Menurut Biro Hukum Polri, penyebutan cq. memiliki arti 'dalam hal ini' atau 'lebih spesifik lagi' dan digunakan untuk menunjukkan hubungan hirarkis. Akan tetapi, penyebutan yang dilakukan Novel dalam permohonan praperadilan dinilai tidak tepat lantaran memuat sekaligus dua bentuk pihak yang berbeda, yakni jabatan dan lembaga.
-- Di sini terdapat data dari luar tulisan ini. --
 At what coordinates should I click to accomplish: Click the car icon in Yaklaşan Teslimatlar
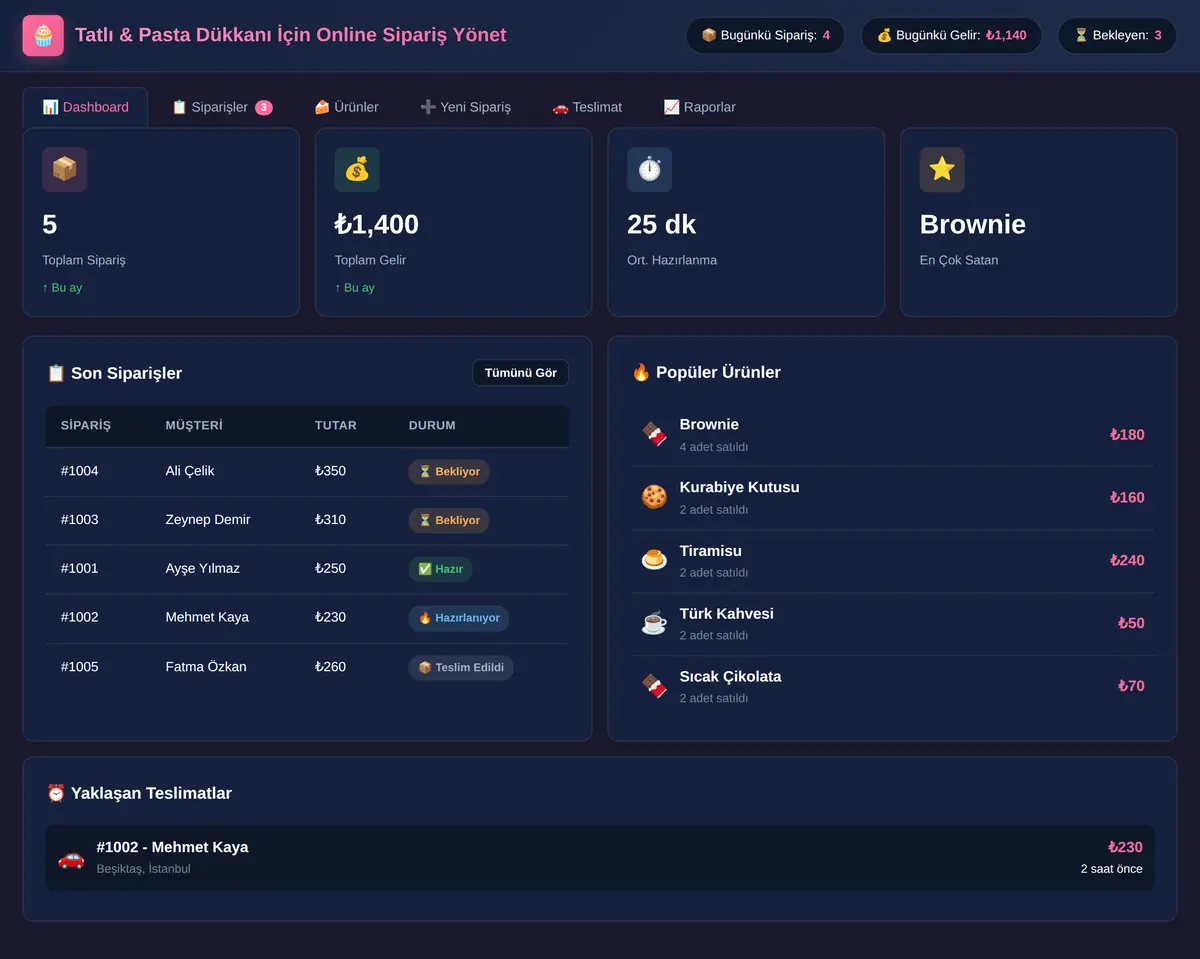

"Jika pemohon ingin menunjukkan susunan hirarkis, seharusnya penyebutannya konsisten yaitu menyebut bentuk jabatan/pejabat seluruhnya atau bentuk lembaga/badan seluruhnya yakni 'Kepala Kepolisian Negara Republik Indonesia cq. Kepala Badan Reserse Kriminal cq. Direktur Tindak Pidana Umum," ujar salah satu Biro Hukum Polri, Joel Baner Tundan saat membacakan materi jawaban.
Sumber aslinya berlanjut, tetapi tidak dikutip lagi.